EXCERPTED TEXT
On Wednesday, three families sued to stop transgender athletes from participating in girls sports in Connecticut, as reported by the Associated Press. The families, which all have a cisgender female cross-country runner enrolled in a Connecticut high school, filed the federal lawsuit with representation from the Alliance Defending Freedom, an anti-LGBTQ conservative organization that the Southern Poverty Law Center designates as a hate group. They filed suit against the Connecticut Association of Schools-Connecticut Interscholastic Athletic Conference as well as the boards of education in Bloomfield, Canton, Cromwell, Glastonbury, and Danbury. Connecticut is among the few states that currently have trans-inclusive policies for student athletics.
“Forcing them to compete against boys isn’t fair, shatters their dreams, and destroys their athletic opportunities,” one of the plaintiffs’ attorneys, Christiana Holcomb, said. “Having separate (boys and girls) sports has always been based on biological differences, not what people believe about their gender, because those differences matter for fair competition.”

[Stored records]
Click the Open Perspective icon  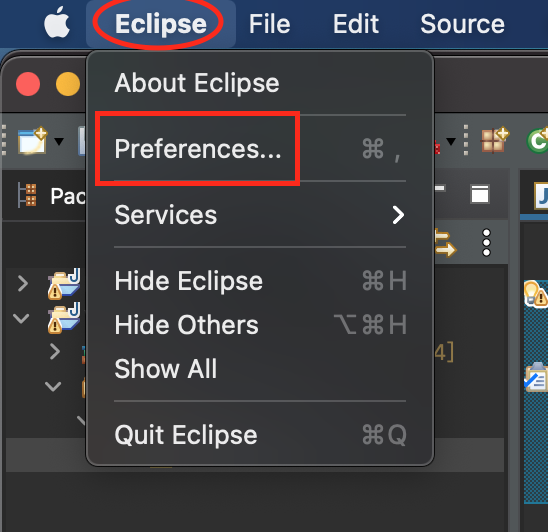pos(495,140)
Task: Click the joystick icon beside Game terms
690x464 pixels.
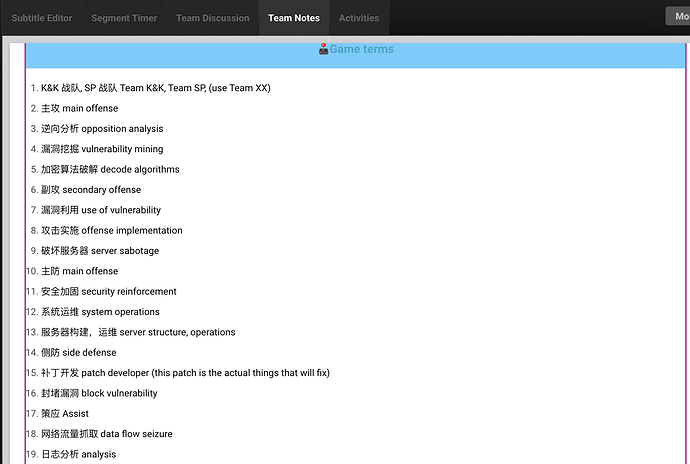Action: (323, 50)
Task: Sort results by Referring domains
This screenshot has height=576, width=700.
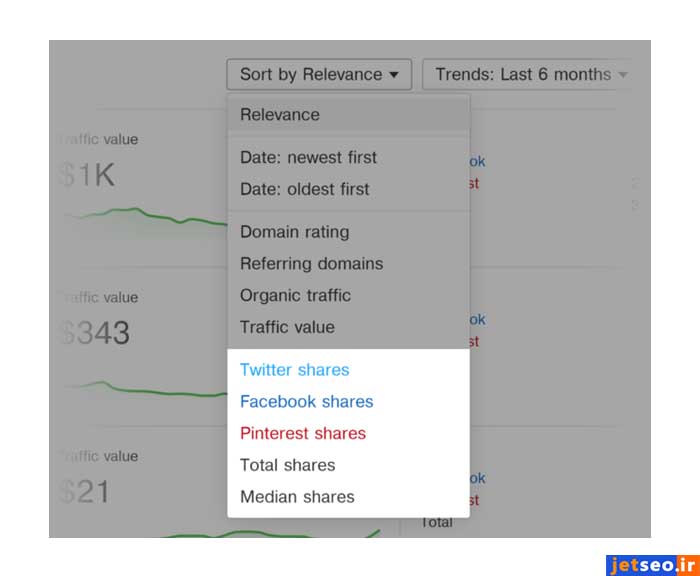Action: pyautogui.click(x=311, y=264)
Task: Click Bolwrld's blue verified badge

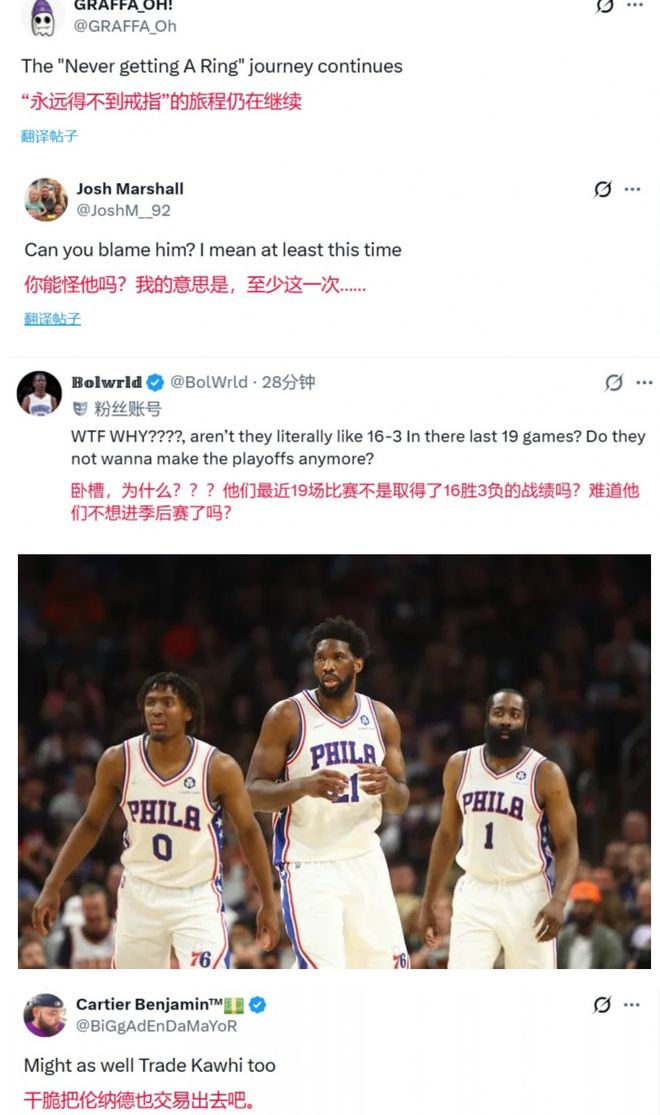Action: (x=156, y=382)
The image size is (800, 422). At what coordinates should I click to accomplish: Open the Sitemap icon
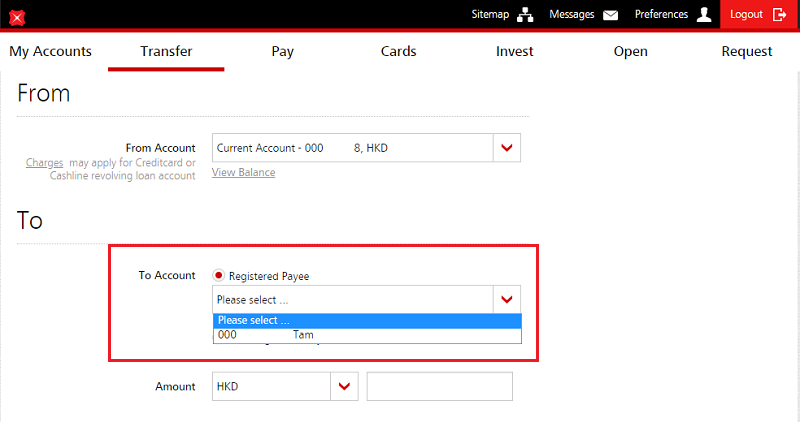coord(524,15)
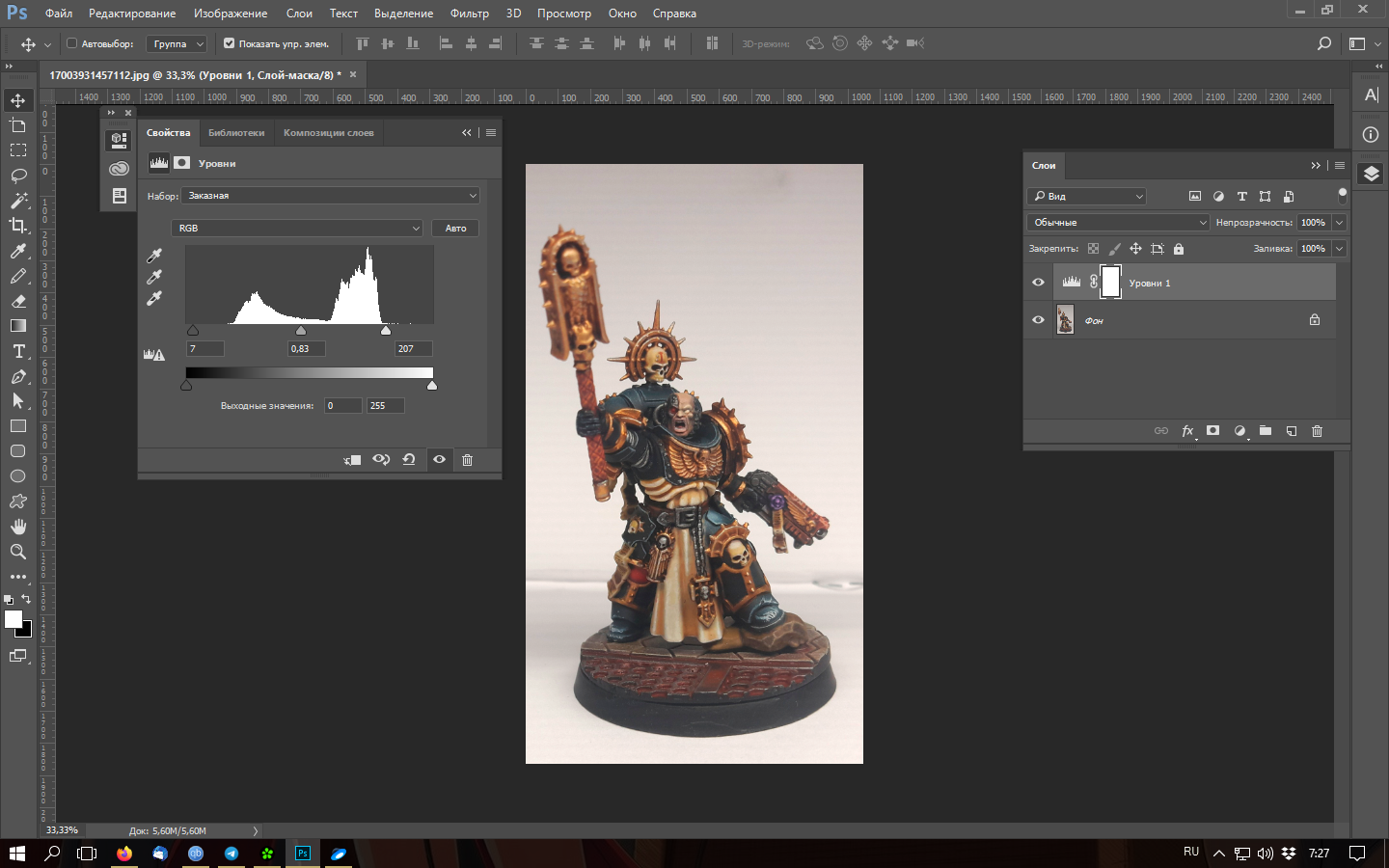Pick the black point eyedropper
The height and width of the screenshot is (868, 1389).
154,256
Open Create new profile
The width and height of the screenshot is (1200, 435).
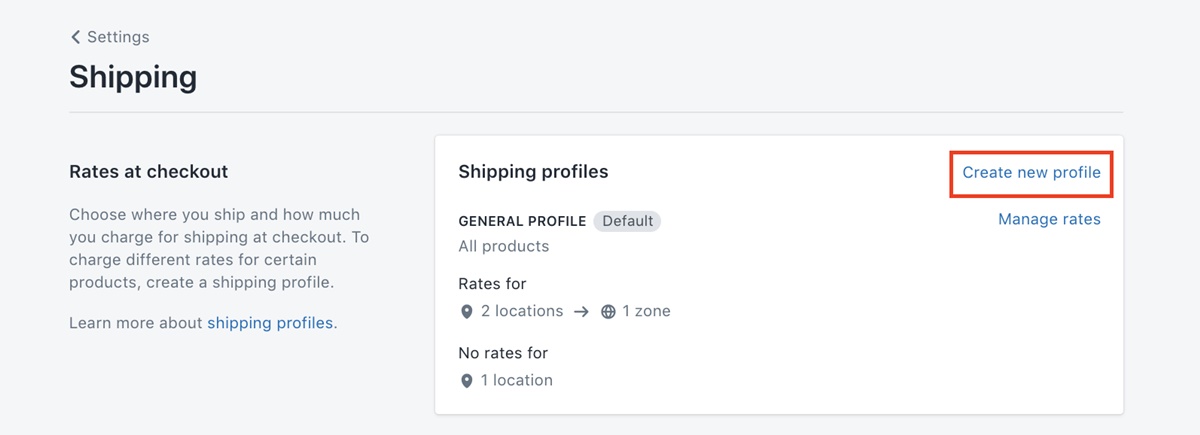pyautogui.click(x=1031, y=173)
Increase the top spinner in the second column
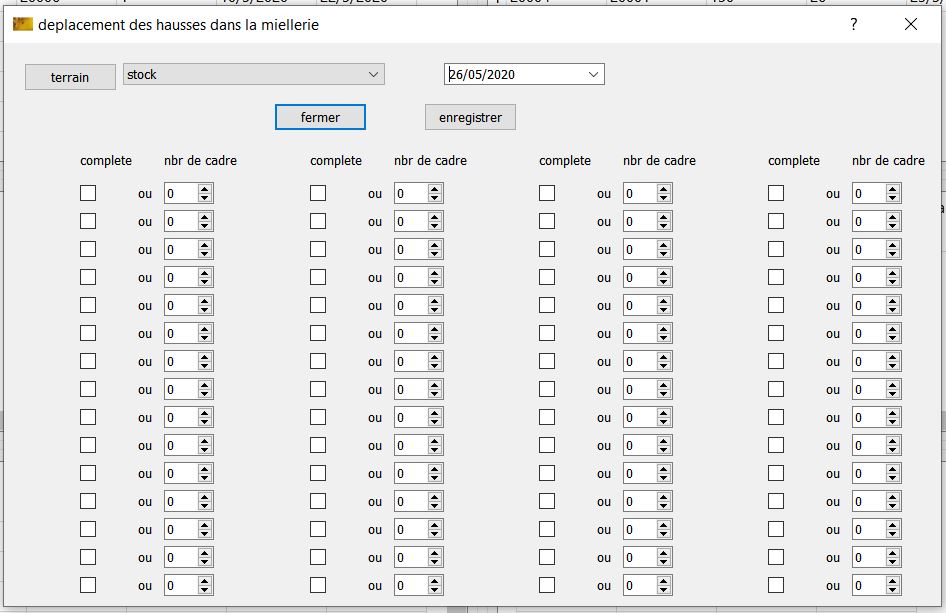This screenshot has height=613, width=946. [x=435, y=189]
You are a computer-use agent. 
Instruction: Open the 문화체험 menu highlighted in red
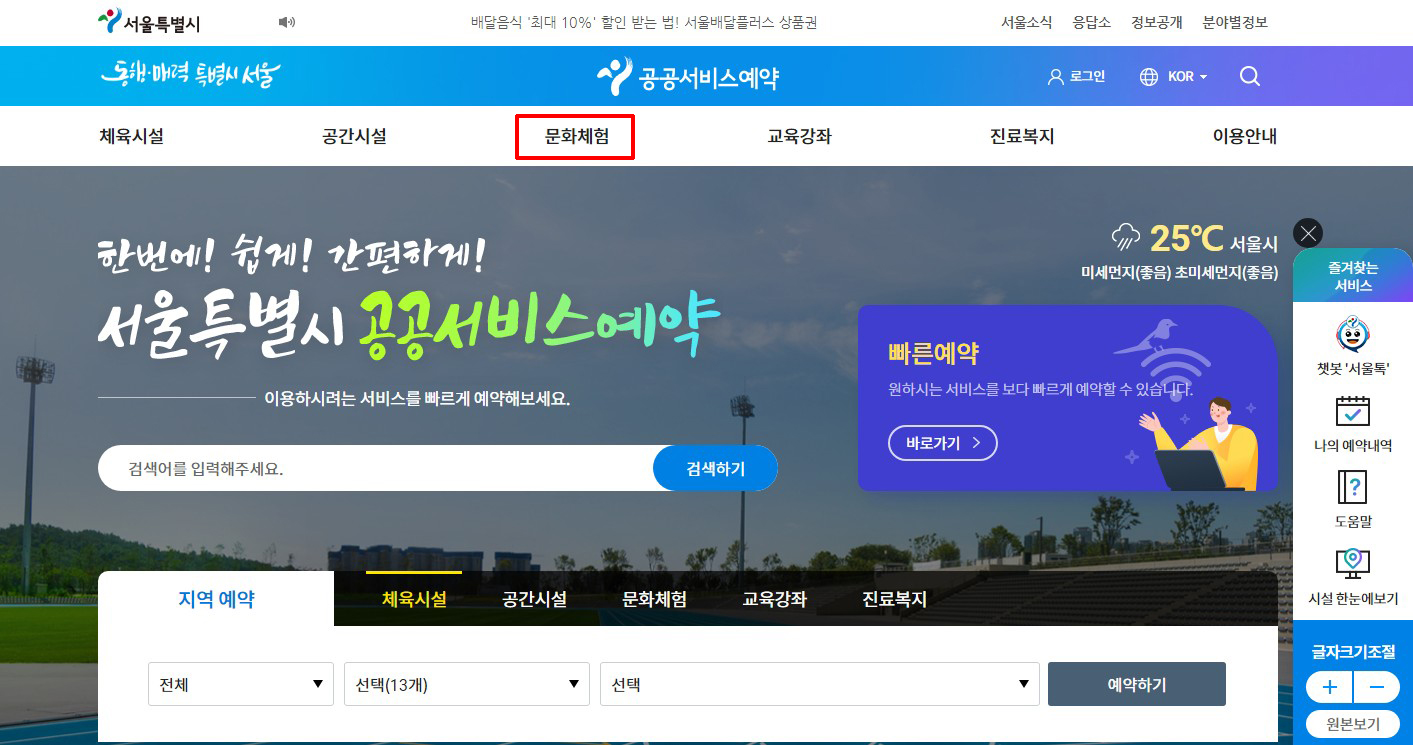(574, 136)
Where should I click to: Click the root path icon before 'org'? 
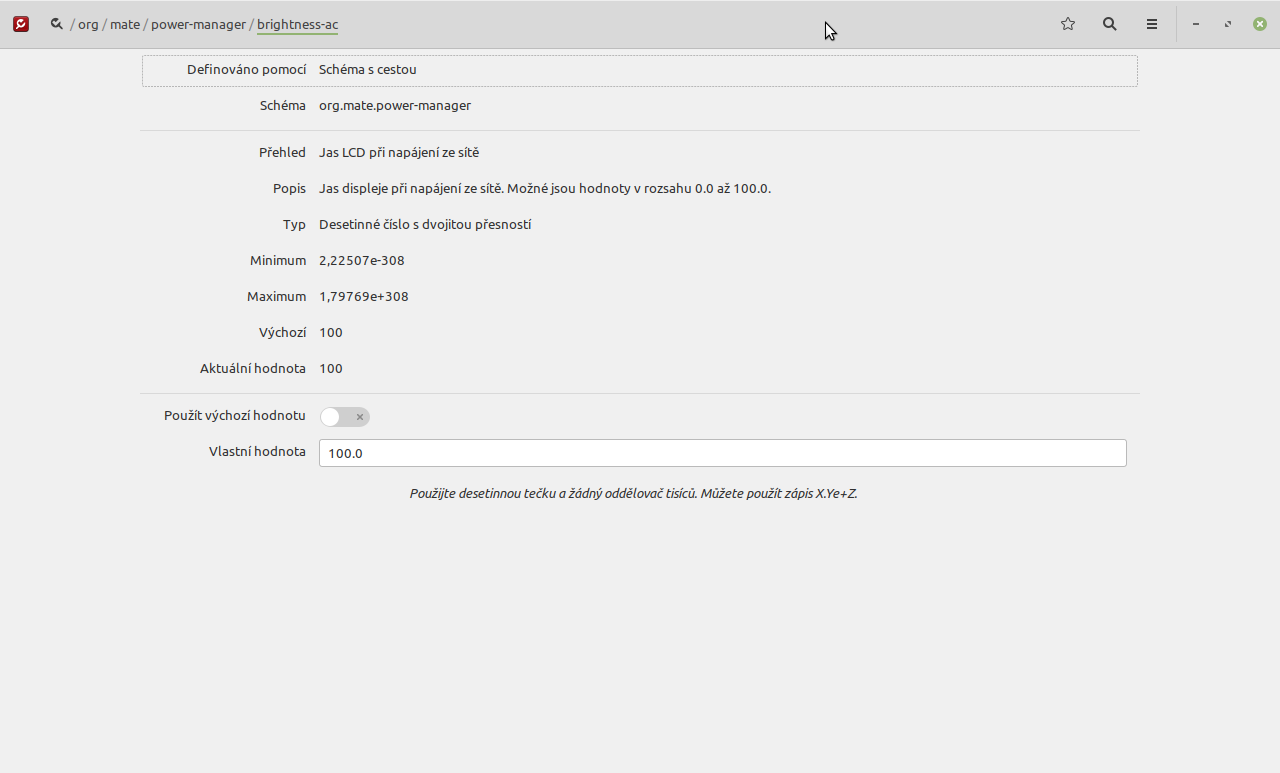(57, 24)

QUESTIONS ON THE MATERIAL
1. List the towns whose boards of education are named as defendants in the article on the Connecticut athletics lawsuit.
2. Extend the article on the Connecticut athletics lawsuit by writing the passage that follows its final paragraph.

TASK RESPONSES
1. Bloomfield, Canton, Cromwell, Glastonbury, Danbury

2.
This lawsuit certainly isn’t the first time people have tried to enact transphobic and trans-exclusionary practices in the name of feminism and women’s equality. The ongoing bathroom bills consistently refer back to protecting women and girls, implying that allowing transgender women into women’s bathrooms or establishing unisex bathrooms for all is exposing women and children to sexual violence and harassment. In reality, transgender people, and especially transgender women, are particularly vulnerable to violence. In sports, Tennessee, Arizona, and Iowa recently introduced bills that would ban transgender athletes from participating in teams that match their gender identities.
Even in professional sports, attempts to micromanage and examine people’s hormones come up again and again, most famously with Olympic gold medalist Mokgadi Caster Semenya. Semenya’s testosterone levels have been subject to scrutiny both in the context of athletic regulations and in the cultural conversation. While dialogue tends to center on science—and interpretations of science—the question is really about controlling people’s bodies. Intersex, nonbinary, and transgender people deserve equal and fair access without jumping through humiliating hoops. Bypassing people’s gender identity and narrowing in on chromosomes and hormone levels strips all people, cisgender, transgender, and intersex, of their dignity.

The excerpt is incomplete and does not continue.